- TASK -
Draw out every line with the word "badge" from the listing below.
DATA TO PROCESS Start Marker
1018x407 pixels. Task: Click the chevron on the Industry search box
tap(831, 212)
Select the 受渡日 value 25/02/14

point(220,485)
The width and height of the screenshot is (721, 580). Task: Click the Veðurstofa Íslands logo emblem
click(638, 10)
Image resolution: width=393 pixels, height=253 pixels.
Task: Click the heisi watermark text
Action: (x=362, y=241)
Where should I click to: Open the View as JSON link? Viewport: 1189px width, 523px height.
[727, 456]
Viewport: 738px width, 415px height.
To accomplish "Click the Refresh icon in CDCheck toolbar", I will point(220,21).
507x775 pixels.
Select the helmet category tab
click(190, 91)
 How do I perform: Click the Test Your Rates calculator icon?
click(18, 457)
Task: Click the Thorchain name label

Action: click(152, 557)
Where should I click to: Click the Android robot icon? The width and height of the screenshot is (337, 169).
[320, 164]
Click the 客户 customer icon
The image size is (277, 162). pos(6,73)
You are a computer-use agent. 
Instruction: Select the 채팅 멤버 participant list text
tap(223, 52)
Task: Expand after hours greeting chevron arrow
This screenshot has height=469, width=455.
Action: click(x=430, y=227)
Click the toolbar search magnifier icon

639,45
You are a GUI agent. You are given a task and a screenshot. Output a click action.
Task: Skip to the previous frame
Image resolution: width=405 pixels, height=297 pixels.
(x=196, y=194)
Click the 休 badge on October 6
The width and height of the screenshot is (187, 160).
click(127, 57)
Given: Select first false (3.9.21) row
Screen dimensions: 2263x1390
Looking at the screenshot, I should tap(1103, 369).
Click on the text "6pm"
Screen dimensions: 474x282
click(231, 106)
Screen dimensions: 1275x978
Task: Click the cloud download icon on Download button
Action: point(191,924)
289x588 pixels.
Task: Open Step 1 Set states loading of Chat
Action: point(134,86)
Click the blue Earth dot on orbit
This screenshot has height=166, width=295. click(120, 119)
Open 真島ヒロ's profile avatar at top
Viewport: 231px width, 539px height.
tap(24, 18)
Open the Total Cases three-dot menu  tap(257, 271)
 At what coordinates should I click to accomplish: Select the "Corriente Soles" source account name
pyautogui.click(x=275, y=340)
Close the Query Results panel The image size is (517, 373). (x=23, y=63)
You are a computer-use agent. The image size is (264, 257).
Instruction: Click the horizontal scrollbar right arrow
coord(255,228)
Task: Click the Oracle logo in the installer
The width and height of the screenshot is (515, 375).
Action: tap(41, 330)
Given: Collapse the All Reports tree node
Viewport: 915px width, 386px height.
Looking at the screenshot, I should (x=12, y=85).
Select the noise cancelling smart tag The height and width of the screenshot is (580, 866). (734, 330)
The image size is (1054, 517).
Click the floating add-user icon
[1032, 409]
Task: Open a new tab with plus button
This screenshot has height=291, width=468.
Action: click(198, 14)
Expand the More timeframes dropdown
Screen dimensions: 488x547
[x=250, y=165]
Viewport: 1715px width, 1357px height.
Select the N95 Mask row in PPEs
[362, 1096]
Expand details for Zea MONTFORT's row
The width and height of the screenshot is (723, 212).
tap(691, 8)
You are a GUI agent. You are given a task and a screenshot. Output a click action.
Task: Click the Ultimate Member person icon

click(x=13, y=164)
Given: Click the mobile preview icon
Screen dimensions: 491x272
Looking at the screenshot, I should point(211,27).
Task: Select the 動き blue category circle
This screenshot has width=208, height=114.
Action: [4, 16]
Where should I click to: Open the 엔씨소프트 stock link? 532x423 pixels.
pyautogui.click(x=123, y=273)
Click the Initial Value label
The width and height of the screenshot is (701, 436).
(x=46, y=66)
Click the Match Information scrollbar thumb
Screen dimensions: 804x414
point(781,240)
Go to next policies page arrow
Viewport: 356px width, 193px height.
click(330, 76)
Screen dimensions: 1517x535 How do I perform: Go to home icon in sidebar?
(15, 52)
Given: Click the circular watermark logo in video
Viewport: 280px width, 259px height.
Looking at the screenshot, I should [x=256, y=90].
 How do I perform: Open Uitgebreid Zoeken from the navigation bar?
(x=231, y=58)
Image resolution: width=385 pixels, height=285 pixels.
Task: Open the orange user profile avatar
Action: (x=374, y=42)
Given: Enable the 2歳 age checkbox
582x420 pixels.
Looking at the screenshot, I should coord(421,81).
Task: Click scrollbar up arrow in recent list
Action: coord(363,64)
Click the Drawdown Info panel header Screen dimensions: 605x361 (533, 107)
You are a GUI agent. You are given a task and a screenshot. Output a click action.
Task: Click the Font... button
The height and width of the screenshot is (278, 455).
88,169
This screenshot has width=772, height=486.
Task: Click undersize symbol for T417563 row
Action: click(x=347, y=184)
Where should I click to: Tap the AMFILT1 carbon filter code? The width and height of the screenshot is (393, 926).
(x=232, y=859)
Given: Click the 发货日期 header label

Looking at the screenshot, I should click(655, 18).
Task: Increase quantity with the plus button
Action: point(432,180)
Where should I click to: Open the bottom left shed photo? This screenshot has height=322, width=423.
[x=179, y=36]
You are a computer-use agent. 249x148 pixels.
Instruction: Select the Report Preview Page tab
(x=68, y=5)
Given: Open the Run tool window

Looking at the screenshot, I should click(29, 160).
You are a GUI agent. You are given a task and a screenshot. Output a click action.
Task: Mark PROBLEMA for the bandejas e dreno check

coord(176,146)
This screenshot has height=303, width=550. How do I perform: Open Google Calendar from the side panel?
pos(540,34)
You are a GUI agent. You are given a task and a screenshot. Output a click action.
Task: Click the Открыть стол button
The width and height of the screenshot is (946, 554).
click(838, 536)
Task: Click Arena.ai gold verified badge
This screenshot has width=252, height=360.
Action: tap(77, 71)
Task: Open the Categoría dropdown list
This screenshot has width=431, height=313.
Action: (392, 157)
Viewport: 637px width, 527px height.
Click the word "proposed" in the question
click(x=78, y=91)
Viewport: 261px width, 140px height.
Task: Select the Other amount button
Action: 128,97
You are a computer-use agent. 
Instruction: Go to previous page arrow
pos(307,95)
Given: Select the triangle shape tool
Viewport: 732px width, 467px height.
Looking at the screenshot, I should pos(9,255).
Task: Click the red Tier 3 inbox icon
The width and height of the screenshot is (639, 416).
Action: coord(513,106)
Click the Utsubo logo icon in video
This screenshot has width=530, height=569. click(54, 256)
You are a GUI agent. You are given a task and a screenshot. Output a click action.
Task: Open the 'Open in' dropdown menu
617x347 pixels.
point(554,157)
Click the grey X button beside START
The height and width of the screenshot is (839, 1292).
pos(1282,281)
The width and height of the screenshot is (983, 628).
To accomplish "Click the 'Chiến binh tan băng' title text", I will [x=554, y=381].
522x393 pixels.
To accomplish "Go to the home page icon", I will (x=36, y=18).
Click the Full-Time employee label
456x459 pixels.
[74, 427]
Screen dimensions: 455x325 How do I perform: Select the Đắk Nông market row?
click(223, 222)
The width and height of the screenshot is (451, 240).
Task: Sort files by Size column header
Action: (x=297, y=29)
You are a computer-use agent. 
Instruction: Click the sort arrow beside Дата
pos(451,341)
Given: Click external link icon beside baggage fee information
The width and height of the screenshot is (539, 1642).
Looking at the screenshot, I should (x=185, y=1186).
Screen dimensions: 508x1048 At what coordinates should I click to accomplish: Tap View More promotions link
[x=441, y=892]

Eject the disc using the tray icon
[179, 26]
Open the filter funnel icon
DATA TO PROCESS End Marker
- PROBLEM SOLUTION -
Click the 休 badge on October 6
Task: Click Arena.ai gold verified badge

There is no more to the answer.